In the recent US presidential election, sitting President Barack Obama defeated his challenger Mitt Romney. One issue that was frequently brought up in the campaign was the president’s supposed “apology tour” shortly after assuming the office. Mr. Romney also titled his autobiography, “No Apology". Transcripts show that although the president mentioned that the US has not always behaved as it should, he never actually apologized for anything the US has done. Though it would certainly cost him politically, perhaps he should. The US has not always behaved as it should and conveying some humility and regret would be a good thing.

Mr. Obama’s reelection was greeted favorably around the world. Although the election was close here, polls taken oversees, of non-US people, showed virtually no support for Mr. Romney and the “no apologies” approach. Although there is some friction between the US and China, there will be no US-China trade war starting on inauguration day as Mr. Romney had promised.

Thursday, November 1, 2012

Hello Computer: Will Non-touch Screens go Extinct?

In one of the earlier Star Trek movies, the crew travels back in time to the then current era and has to interact with the computers of the day. Scotty addresses the computer by talking to it. When presented with the mouse, he talks into the mouse. Although seeming not familiar with the mouse Scotty is quite facile with the keyboard. He never attempts to touch the screen nor does the desktop have anything like a touchpad.

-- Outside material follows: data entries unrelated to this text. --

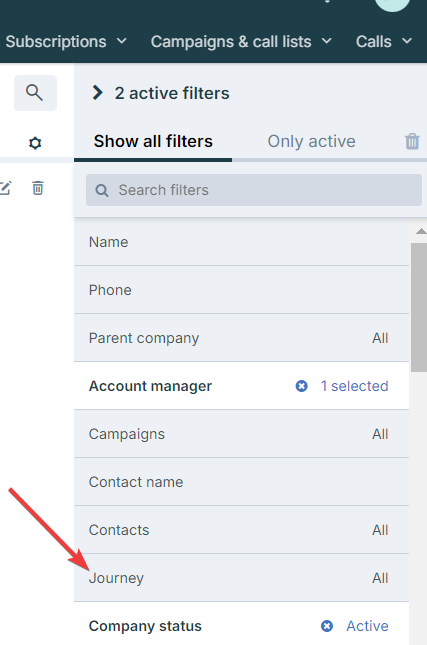Open the Parent company filter

point(241,338)
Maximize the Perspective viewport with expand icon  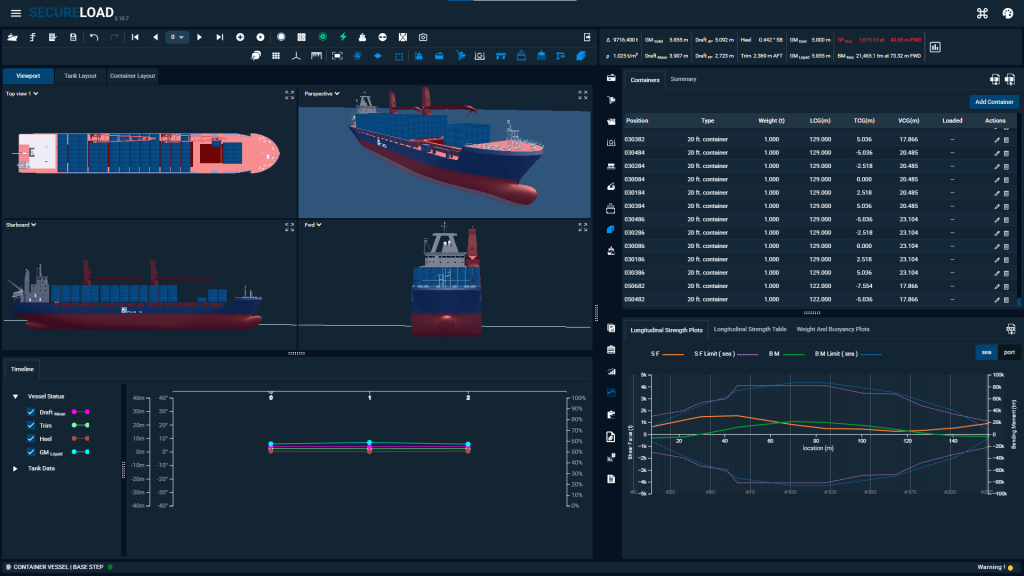tap(582, 94)
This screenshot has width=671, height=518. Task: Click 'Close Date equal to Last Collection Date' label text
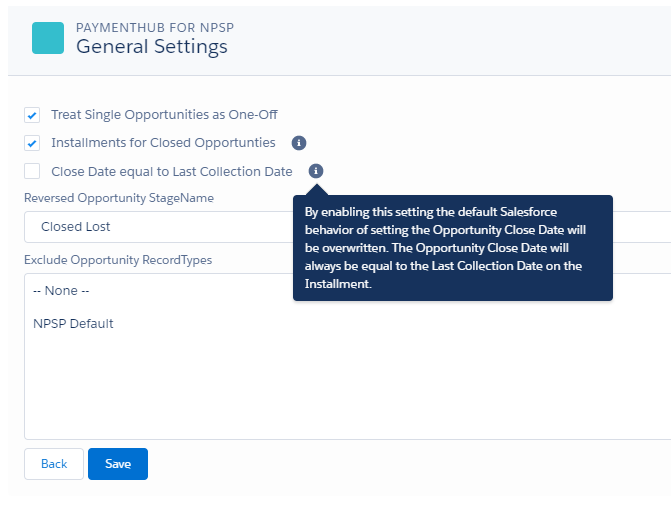tap(172, 171)
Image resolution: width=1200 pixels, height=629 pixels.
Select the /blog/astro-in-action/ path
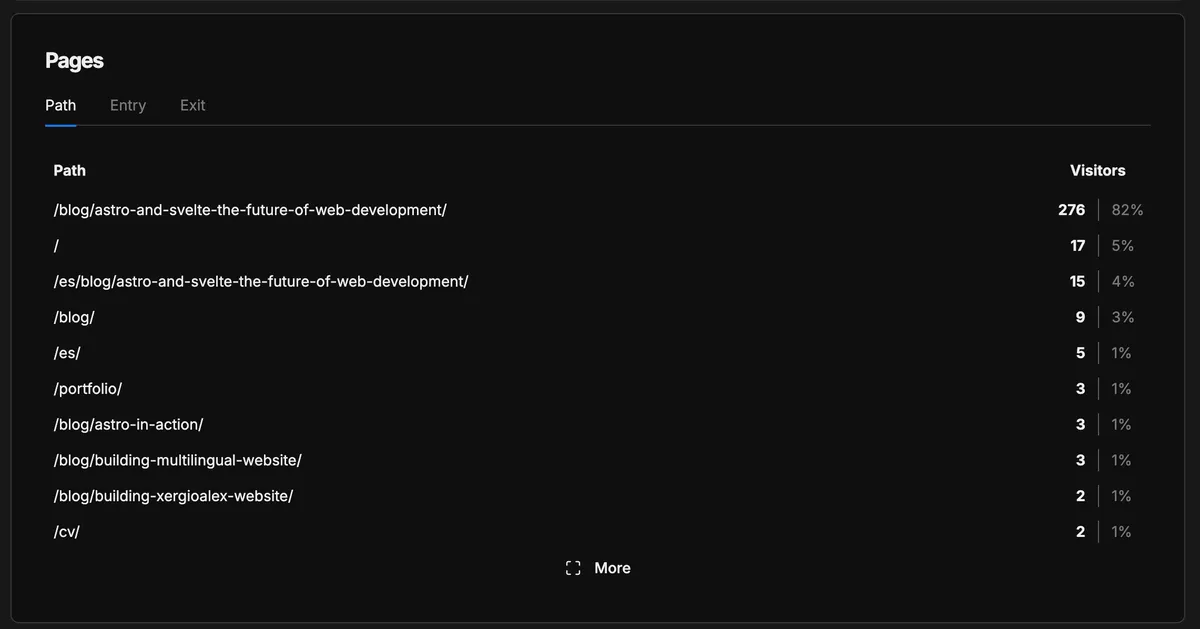[x=128, y=425]
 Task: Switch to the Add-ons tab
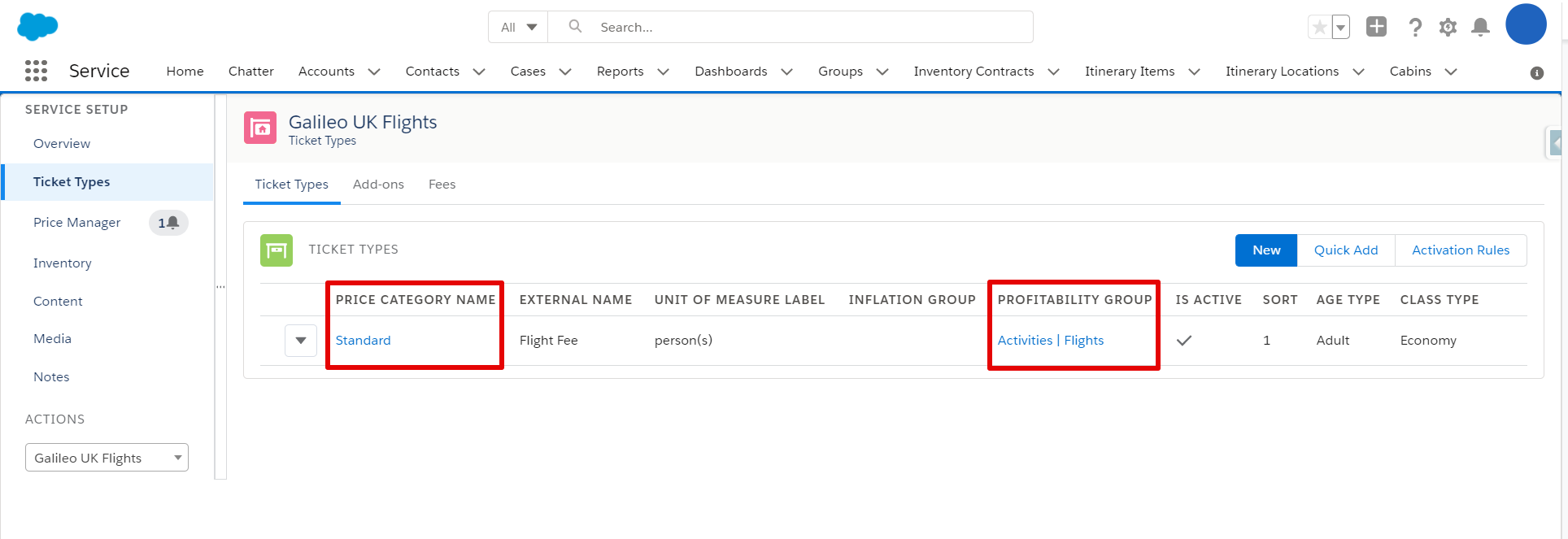click(378, 185)
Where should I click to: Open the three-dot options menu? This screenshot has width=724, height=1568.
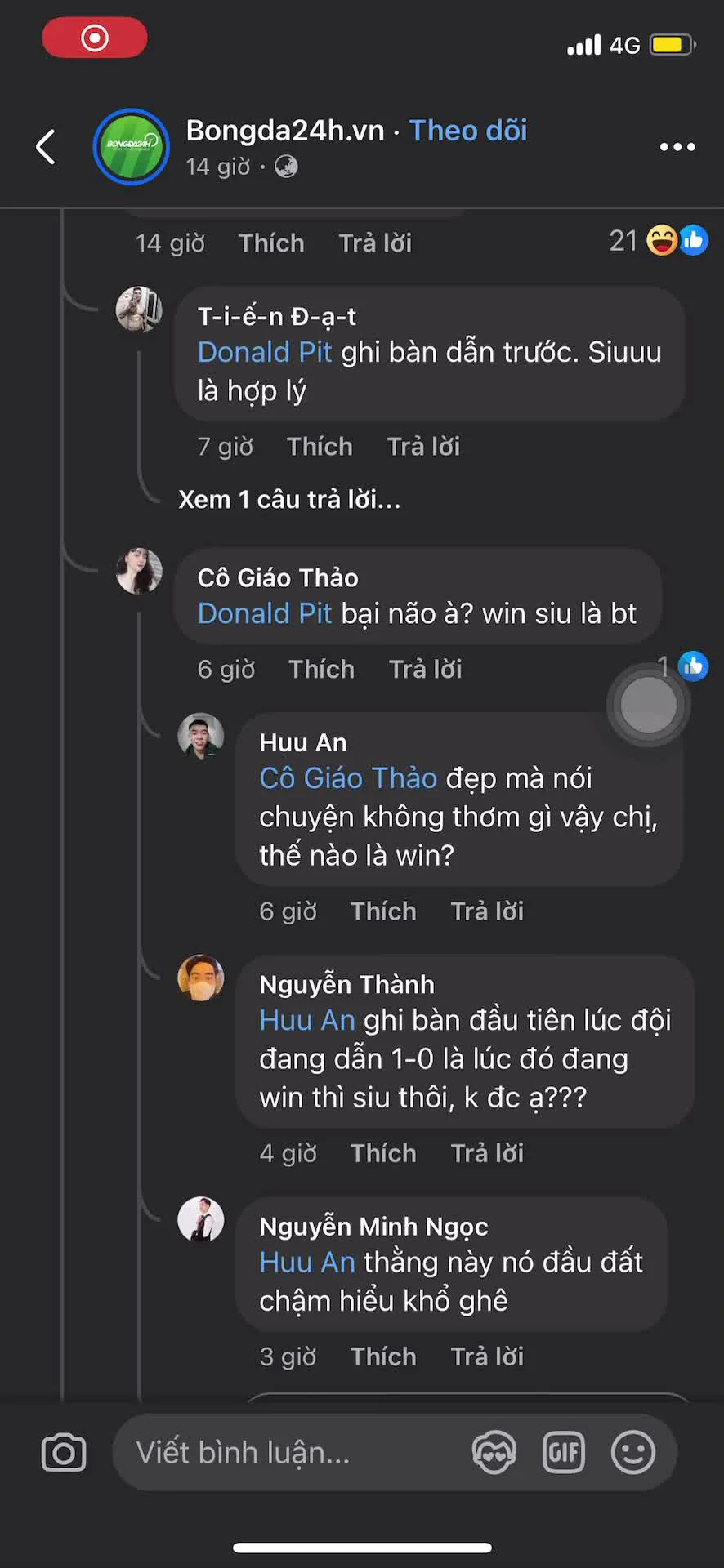point(677,147)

Although voice and gesture is growing, today it is touch that commands attention. In the early days of color LCD, Apple was one of the last notebook makers to go to color. They lost share and later in one of those "Crystal Cycle" events when there were shortages of notebook screens, Apple was down the list when it came to LCD supplier shipments. Leading the charge in touch, the company secured adequate supplies for all of its products in advance of the rest of the industry. Now it seems it's everyone else's turn to struggle for supply.

Intel is predicting that a majority of Ultrabooks will have touchpanels in 2013. So the question is do the ones that don't, don't have them due to designer's choice or lack of supply. Further, as interacting with the screen becomes "normal" will non-touch screens still have a place on devices meant for close proximity human interaction.